Consider how this already played out when the words in question were profanity. People cracked jokes about the clunkiness of a feature that censored the town of Scunthorpe but nobody old enough to get into cinemas came up with absurd comparisons to the Great Firewall of China or talked about it as mind control or bullying. No slippery slope was fallen down, and despite swear filters being pervasive in style guides and on user generated content tools, self-proclaimed free speech advocates ignored them to the extent they're actually insisting the social justice people did content filters first. I guess it's easier to be indifferent when you don't despise the cause behind it...


I'm not a proponent of slavery, nor was I one 20 years ago the first time I set up a slave server. You don't think it's the least bit wrong to artificially call people names just because you decided to change the language in a completely ridiculous way and they didn't want to play-act along with you that you were doing a great thing for the world?

The "honesty" is inherent in calling a thing what it is.
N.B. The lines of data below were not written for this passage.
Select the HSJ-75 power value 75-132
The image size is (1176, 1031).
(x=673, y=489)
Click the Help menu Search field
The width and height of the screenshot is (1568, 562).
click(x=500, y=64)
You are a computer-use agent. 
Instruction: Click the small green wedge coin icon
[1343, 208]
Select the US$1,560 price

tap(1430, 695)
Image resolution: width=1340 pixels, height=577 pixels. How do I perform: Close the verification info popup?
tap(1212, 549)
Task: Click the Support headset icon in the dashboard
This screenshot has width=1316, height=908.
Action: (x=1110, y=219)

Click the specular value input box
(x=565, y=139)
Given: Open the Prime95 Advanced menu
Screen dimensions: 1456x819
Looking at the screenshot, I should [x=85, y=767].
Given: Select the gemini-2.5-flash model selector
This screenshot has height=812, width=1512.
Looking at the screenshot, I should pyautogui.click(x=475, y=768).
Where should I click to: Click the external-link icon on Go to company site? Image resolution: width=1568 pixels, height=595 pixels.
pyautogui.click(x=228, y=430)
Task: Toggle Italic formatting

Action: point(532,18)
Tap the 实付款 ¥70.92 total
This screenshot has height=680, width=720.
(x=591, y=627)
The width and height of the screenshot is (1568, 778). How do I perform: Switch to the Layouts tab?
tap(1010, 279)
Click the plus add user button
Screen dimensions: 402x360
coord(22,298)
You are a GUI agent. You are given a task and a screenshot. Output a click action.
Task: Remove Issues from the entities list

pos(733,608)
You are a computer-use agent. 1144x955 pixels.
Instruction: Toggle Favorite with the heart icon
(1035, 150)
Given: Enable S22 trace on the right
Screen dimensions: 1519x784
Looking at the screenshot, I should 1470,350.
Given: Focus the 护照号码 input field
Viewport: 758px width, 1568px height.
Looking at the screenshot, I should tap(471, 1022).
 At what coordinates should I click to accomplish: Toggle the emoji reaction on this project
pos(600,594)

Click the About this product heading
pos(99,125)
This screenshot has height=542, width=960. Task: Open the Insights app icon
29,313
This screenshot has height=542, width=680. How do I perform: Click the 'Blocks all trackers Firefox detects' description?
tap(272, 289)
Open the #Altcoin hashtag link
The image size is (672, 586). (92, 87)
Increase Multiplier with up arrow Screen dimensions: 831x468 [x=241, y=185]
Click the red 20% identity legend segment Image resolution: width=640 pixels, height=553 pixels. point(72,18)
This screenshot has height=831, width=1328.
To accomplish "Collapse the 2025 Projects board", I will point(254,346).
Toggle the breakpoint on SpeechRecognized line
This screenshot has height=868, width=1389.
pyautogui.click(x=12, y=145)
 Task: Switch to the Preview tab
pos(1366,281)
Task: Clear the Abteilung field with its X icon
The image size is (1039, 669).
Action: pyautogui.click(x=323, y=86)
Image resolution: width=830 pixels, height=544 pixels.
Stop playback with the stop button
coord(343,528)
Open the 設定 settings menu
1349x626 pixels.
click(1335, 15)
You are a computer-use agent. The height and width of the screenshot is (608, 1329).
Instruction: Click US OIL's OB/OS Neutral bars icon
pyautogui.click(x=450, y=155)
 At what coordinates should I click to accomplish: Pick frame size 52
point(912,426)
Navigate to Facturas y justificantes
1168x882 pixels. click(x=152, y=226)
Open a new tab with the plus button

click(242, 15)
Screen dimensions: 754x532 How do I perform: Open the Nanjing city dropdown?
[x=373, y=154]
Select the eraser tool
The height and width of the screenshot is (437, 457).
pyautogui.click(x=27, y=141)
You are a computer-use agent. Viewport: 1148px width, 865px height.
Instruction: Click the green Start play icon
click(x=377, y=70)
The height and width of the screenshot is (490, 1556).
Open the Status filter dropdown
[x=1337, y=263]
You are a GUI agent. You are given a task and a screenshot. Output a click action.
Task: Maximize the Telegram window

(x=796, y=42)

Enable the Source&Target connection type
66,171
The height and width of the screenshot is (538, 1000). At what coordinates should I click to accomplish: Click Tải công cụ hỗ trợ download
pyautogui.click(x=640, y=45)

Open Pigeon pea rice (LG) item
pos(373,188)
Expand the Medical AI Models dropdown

Red and green still exist, whether or not there are blind people who can't see them. Asking people to avoid the word "red", as in "redlining", is asking people to agree that 2+2=5. Some will do so out of fear. Some will do so because they're browbeaten with retarded arguments like the ones you're giving.

2+2=4. The people who thought the Great Firewall was a good idea for Chinese nationalism are just like you. They believed in doing the best thing for the most people, at the expense of anyone who disagreed with them. And like you, their real reason was not in fact to help anyone; it was showing that they had power to push their agenda.

>> I guess it's easier to be indifferent when you don't despise the cause behind it...

This is the real nut of it. If you find yourself indifferent to something because you're in favor if the cause behind it, but you would be outraged if you were against the cause behind it, then you had better speak out against it - because it will come for you eventually.

It always comes back and bites you. I'm a grandchild of holocaust survivors. No one spoke up for us. You are creating the conditions by which everyone is afraid to speak their mind.

I hope your own people do come for you first, and I'm confident they will find something in your Facebook or Twitter history to kick you out of society as language changes in the next few years and you find yourself left behind. My advice to you then is: Remember that you didn't speak up for anyone else you disagreed with.

This'll be the end of this; I'm done wasting my time on someone who can't understand the basic principles at work here. I hope the best for you and people like you when the fascists take over and tell you which words aren't inclusive of their idea of equity.